Kong was born in his family estate in Qufu, Shandong. He was the third child and only son of Kong Lingyi (孔令貽, 1872–1919), Duke Yansheng, by his second concubine, Wang Baocui (王寶翠, 1894–1921). His father's name contained the character 令 Ling because it was the generation name for 76th generation descendants of Confucius. On 6 June 1920, shortly after his birth, he was appointed Duke Yansheng by President Xu Shichang in accordance with an imperial tradition dating back to 1055 of bestowing the title on the eldest male in each generation of the main line of descent. His father had died before Kong Te-cheng's birth. Kong Te-cheng became the last person to be granted the centuries-old dukedom when the title was abolished by the Nationalist Government in 1935 and replaced with that of Ceremonial Official to Confucius (大成至聖先師奉祀官, literally "Ceremonial Officer of the Great Accomplished and Most Sacred Teacher").

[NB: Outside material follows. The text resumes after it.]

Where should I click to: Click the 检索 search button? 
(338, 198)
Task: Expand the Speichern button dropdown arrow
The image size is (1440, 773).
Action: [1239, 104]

At the age of 6, in Shandong he met University of Pennsylvania dean Emory Johnson, who invited him to attend the university.

==Political career==
The Japanese offered him the position of puppet Emperor of China in 1937, but Kong declined the offer.

In January 1938, Kong fled the Japanese invasion of Shandong to Hankou. The Japanese blew up his Sacred Mount Taishan residence. Premier H. H. Kong, also a descendant of Confucius, greeted Duke Kong Te-cheng as he arrived. TIME magazine addressed him by the title "Duke Kung", and referred to his residence as the "ducal seat".

In response to talk of Japanese offers to make him "ruler of China", Kong said: "I have never even been approached by the Japanese! I consider myself at the orders of the Chinese Government. I am a patriot, ready to take up arms and fight the Japanese as soon as I reach the age of military service—that is 18 years... my wife is expecting a child."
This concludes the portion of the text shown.